How many times have you heard or said: "Don't kiss me. I have a cold." It makes sense. Close contact spreads colds, so avoiding physical intimacy with cold sufferers should be a sensible way to avoid humanity's most common illness. But a study at Wilkes-Barre University in Pennsylvania shows the opposite, that the close contact of lovemaking reduces risk of colds.

Psychologists Carl Charnetski, Ph.D., and Francis Brennan, Jr., Ph.D., asked 111 college students (44 men, 67 women) their frequency of partner sex: none, less than once a week, once or twice a week, or three or more times a week.

Then the students provided saliva samples. Saliva contains immunoglobulin A (IgA), the body's first line of defense against cold viruses. The more IgA in your saliva, the less likely you are to catch colds.

The once-or-twice-a-week group had the highest levels of IgA, and enjoyed the most protection from colds. This group had 30 percent more IgA than the two groups who had less frequent sex and the group that had sex more often (too much of a good thing).

The researchers also surveyed participants about relationship duration and satisfaction. As duration and satisfaction increased, so did IgA level.

Why would frequent sex in a happy, long-term relationship help prevent colds? It's counterintuitive. Close contact should increase the likelihood of cold transmission--unless interpersonal closeness provides benefits that override the risk of physical proximity. Indeed, a happy, sexually active relationship provides two significant immunological benefits--relaxation and social support.
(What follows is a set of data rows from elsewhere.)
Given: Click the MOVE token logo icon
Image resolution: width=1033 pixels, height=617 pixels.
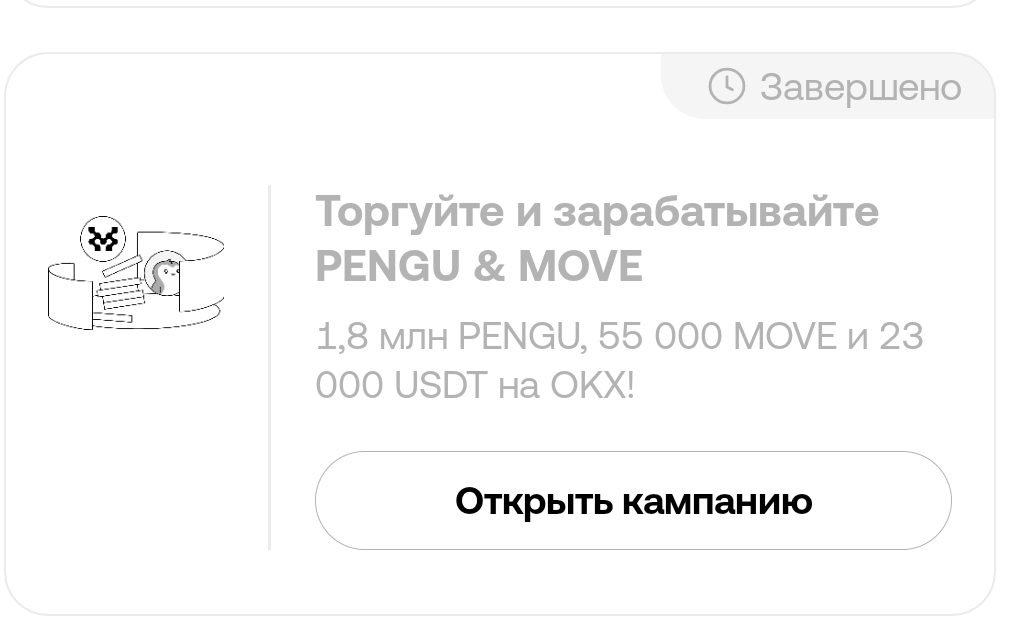Looking at the screenshot, I should pyautogui.click(x=103, y=240).
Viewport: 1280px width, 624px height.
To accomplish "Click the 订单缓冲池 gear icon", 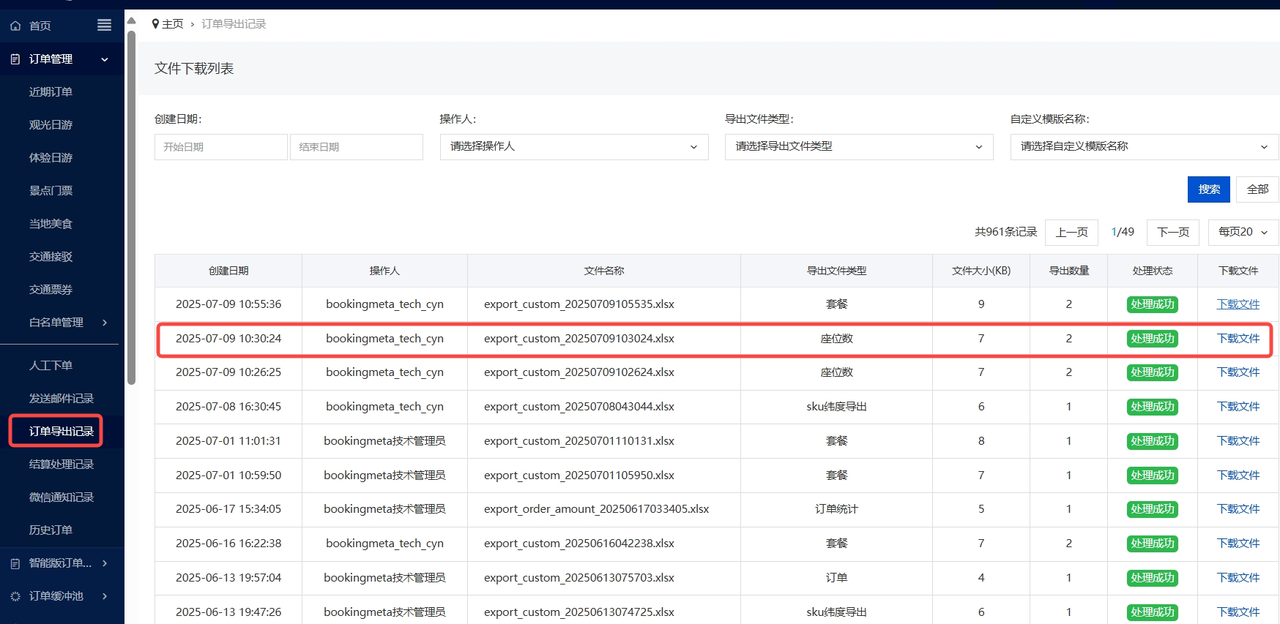I will point(15,596).
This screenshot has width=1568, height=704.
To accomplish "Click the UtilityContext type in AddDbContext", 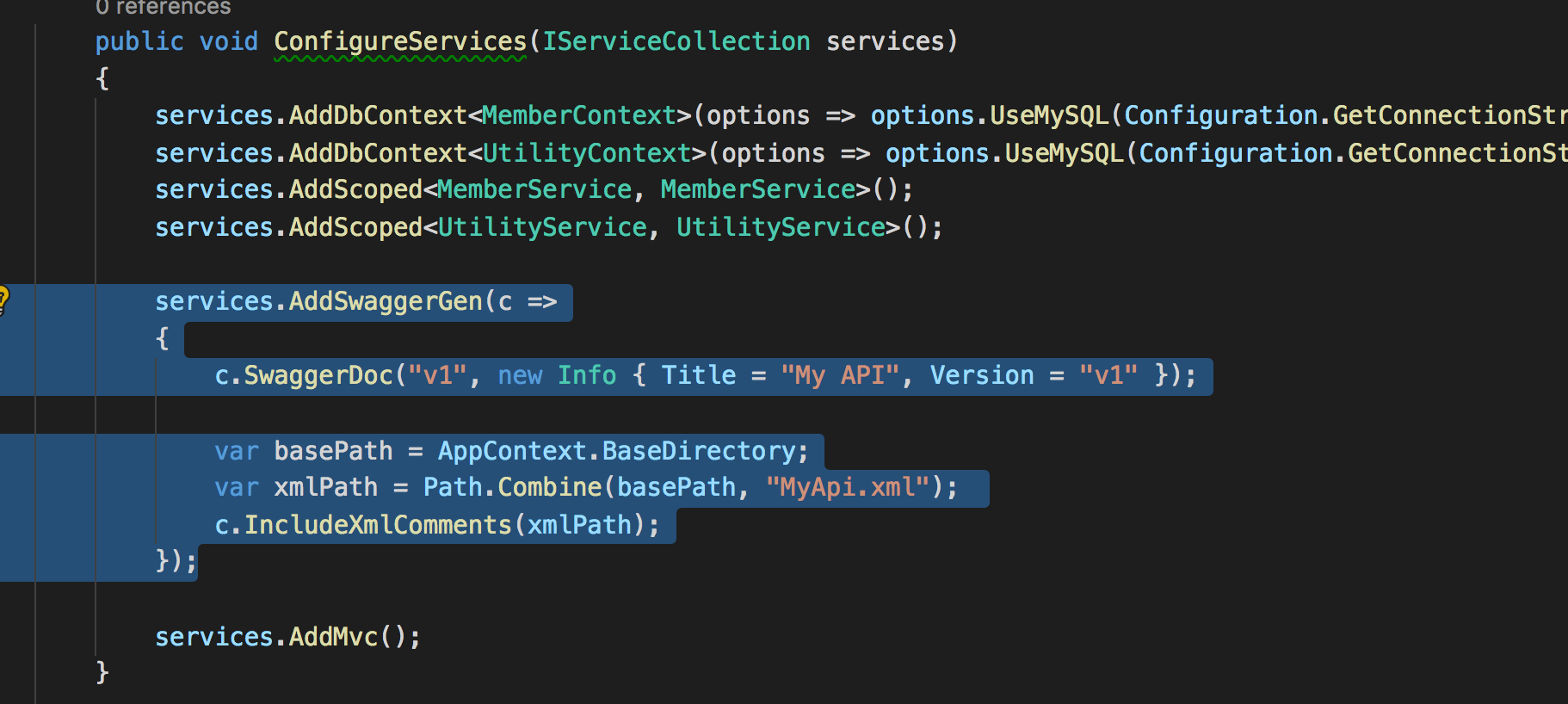I will pyautogui.click(x=587, y=153).
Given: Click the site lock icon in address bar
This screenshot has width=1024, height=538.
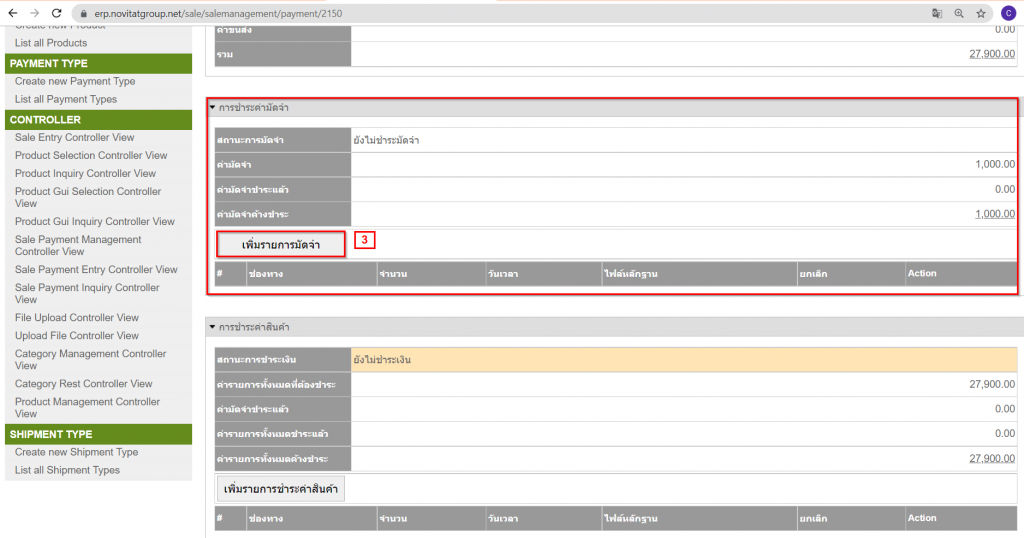Looking at the screenshot, I should pos(86,14).
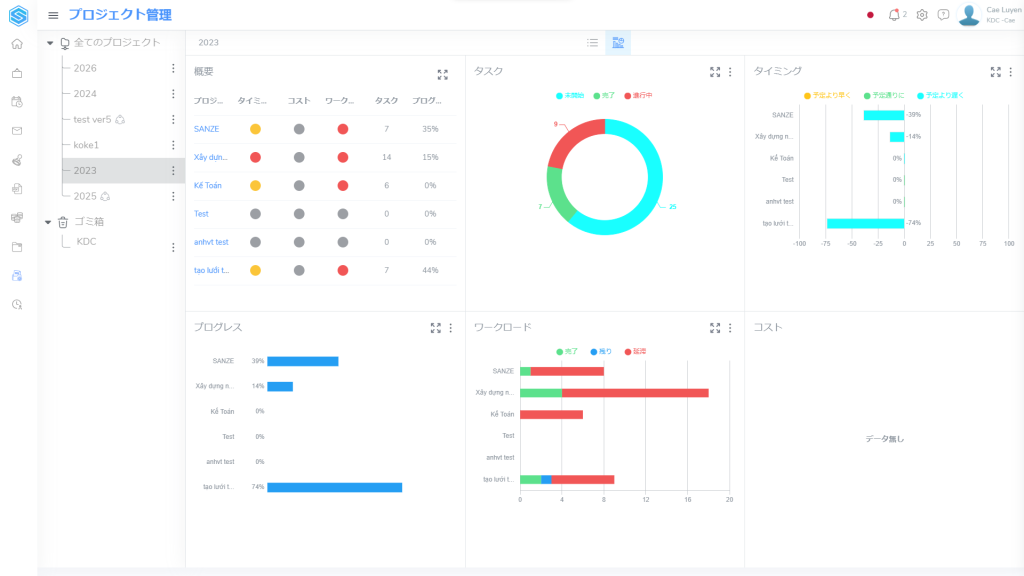Expand the 概要 panel to fullscreen
The image size is (1024, 576).
click(x=443, y=74)
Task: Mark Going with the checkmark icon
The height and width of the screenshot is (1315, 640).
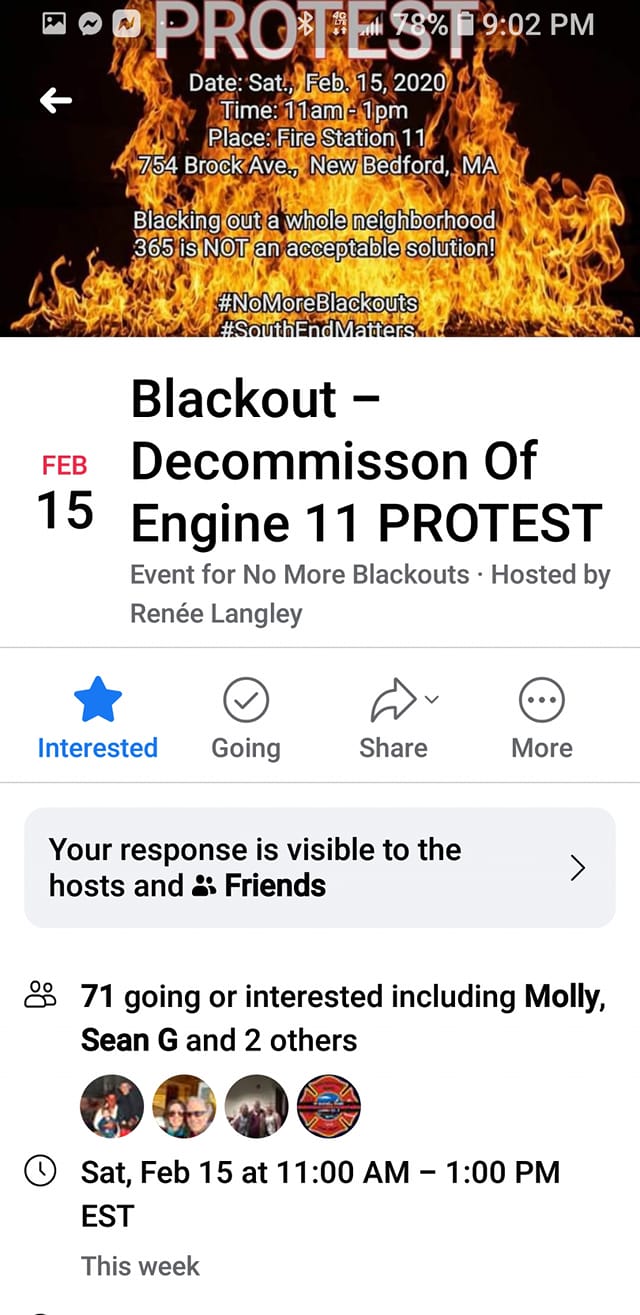Action: coord(245,701)
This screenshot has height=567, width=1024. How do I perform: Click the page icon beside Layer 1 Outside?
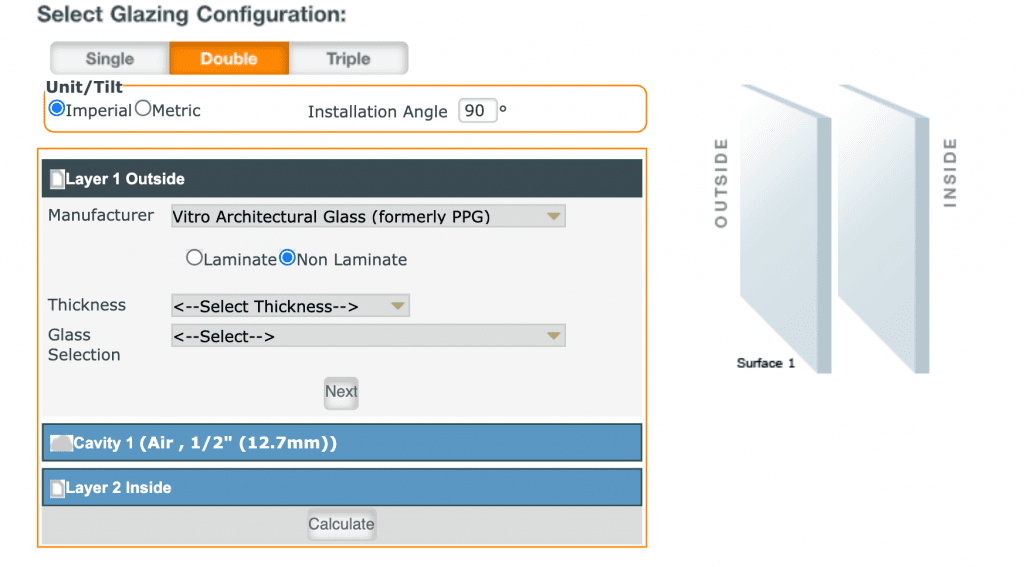point(57,179)
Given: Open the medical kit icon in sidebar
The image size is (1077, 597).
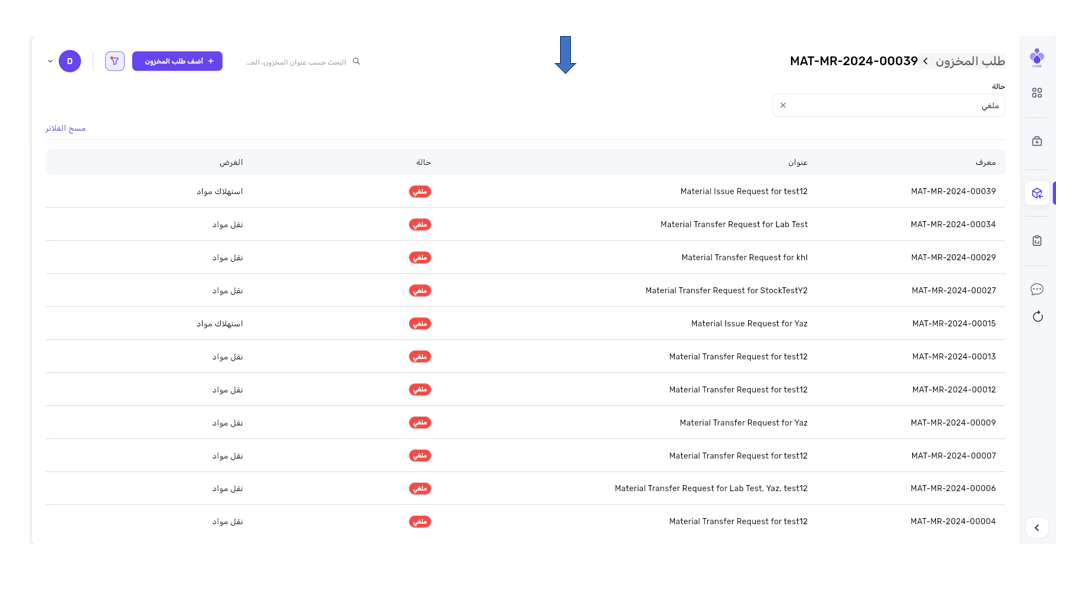Looking at the screenshot, I should pyautogui.click(x=1037, y=141).
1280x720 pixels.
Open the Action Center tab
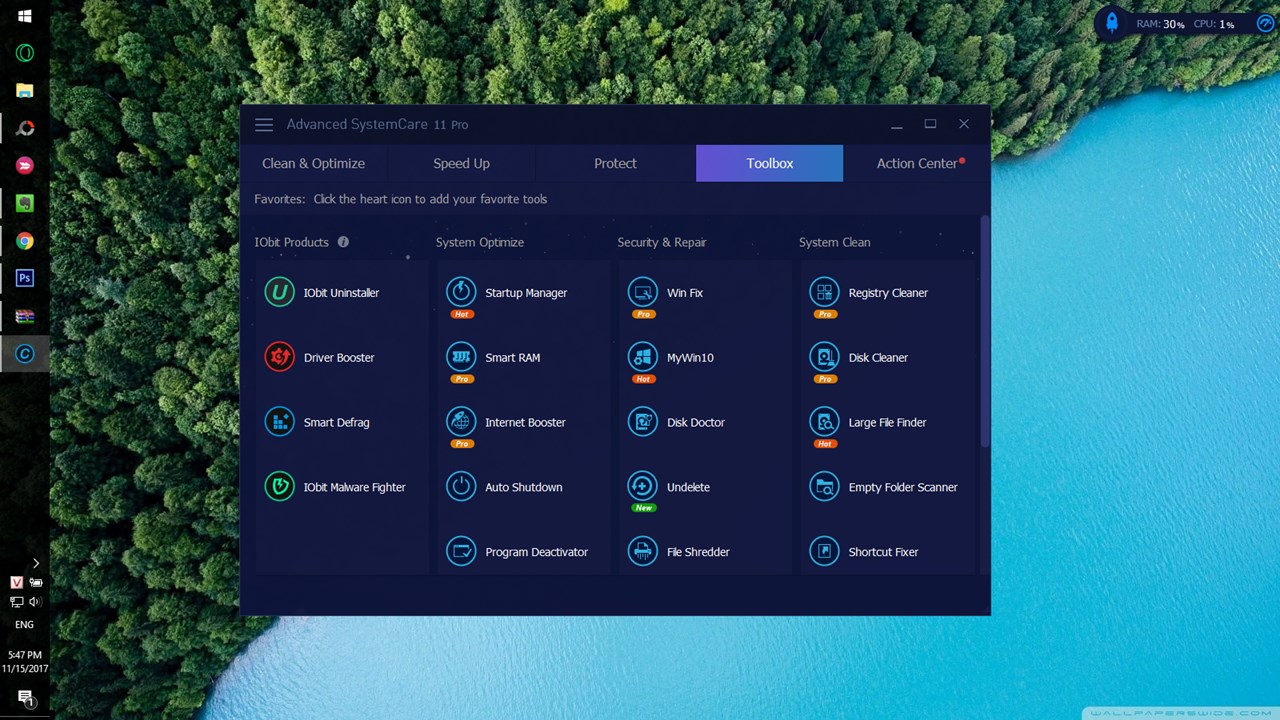click(917, 163)
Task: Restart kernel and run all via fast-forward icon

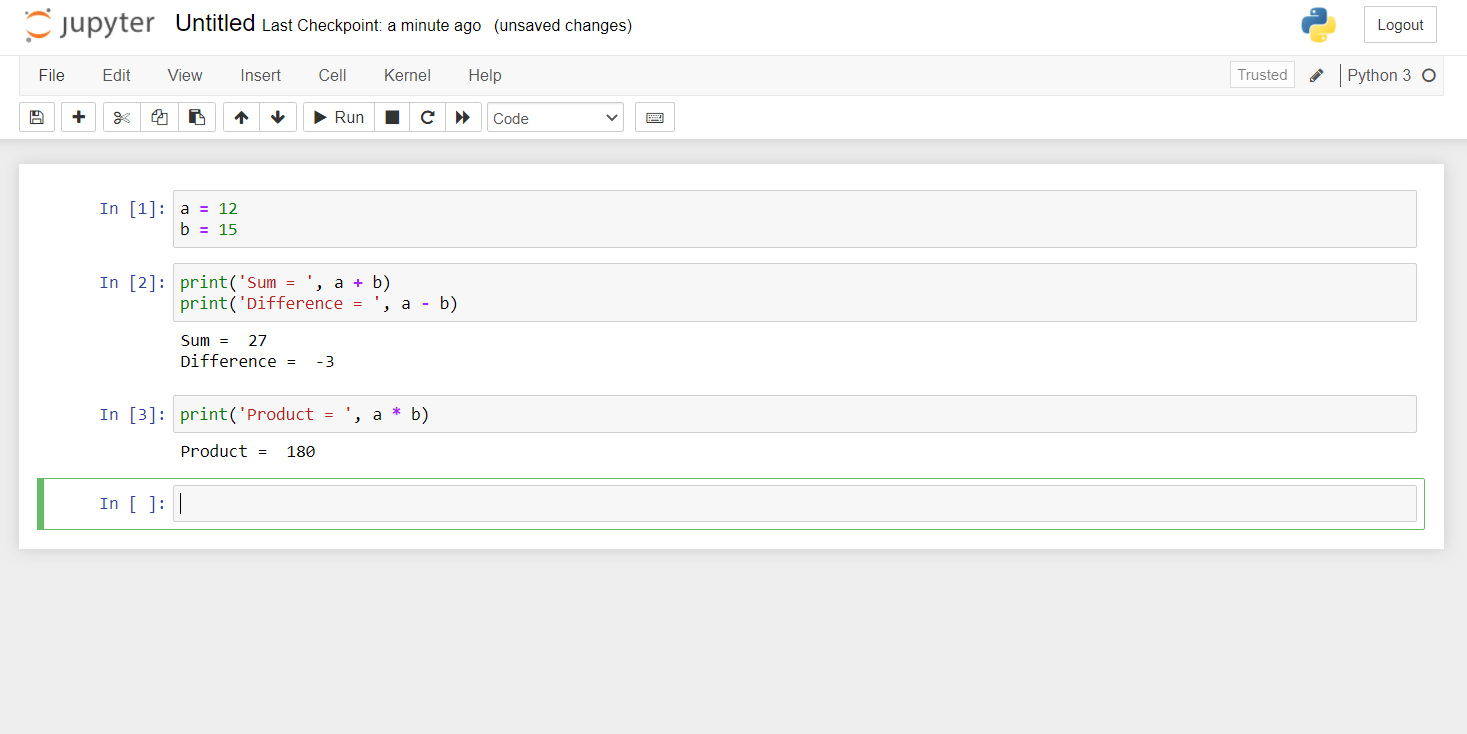Action: pyautogui.click(x=463, y=117)
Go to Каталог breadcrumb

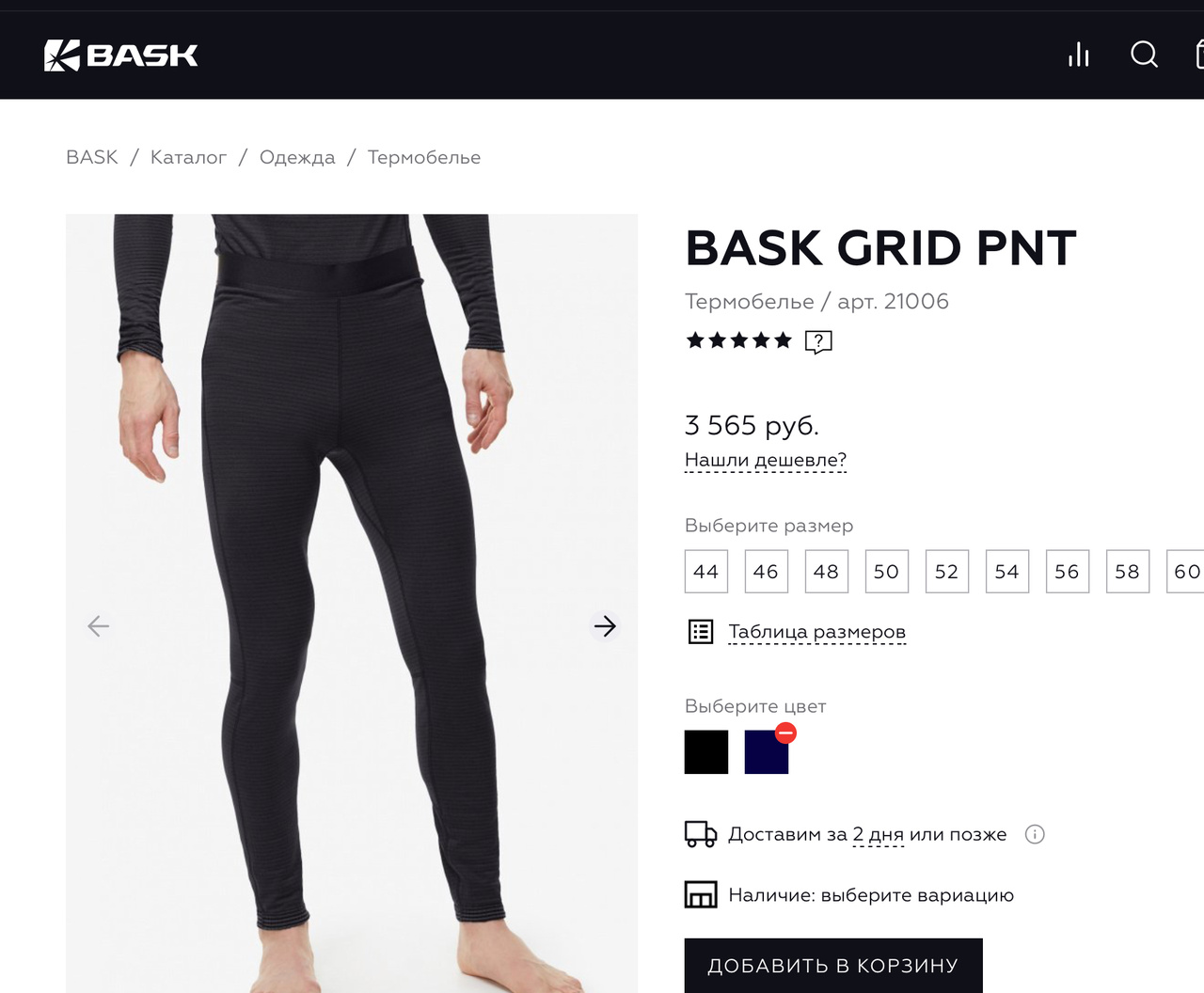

In good relationships, lovemaking is deeply relaxing. Many studies show that deep relaxation, the kind that results from meditation or visualization/guided imagery, stimulates the immune system. Psychologists at Washington State University took blood samples from 65 people and counted their number of infection-fighting white blood cells. Then the group watched a video that described the immune system. One-third of them did nothing else. Another third was taught to meditate, and practiced twice a day. The final third learned to visualize their immune systems growing stronger, and practiced that visualization twice a day. A week later, the researchers obtained new blood samples. The control group experienced no increase in white cells. But both the meditation and visualization groups did.

Lovemaking is also a powerful form of social support. Many studies show that social support revs up the immune system, and helps prevent colds. At the University of Pittsburgh, psychologist Sheldon Cohen, Ph.D., studied 276 healthy volunteers, who completed a survey of their social ties-to lovers, friends, family, and organizations-and then had live cold virus squirted up their noses. Those with the most social support were least likely to catch the cold.

Which brings us back to the Wilkes-Barre study showing a significant cold-preventive effect for sex once or twice a week in a satisfying, long-term relationship. People often say, "Not tonight, dear, I feel a cold coming on." It's time to update that sentiment: "I feel a cold coming on. Let's do it."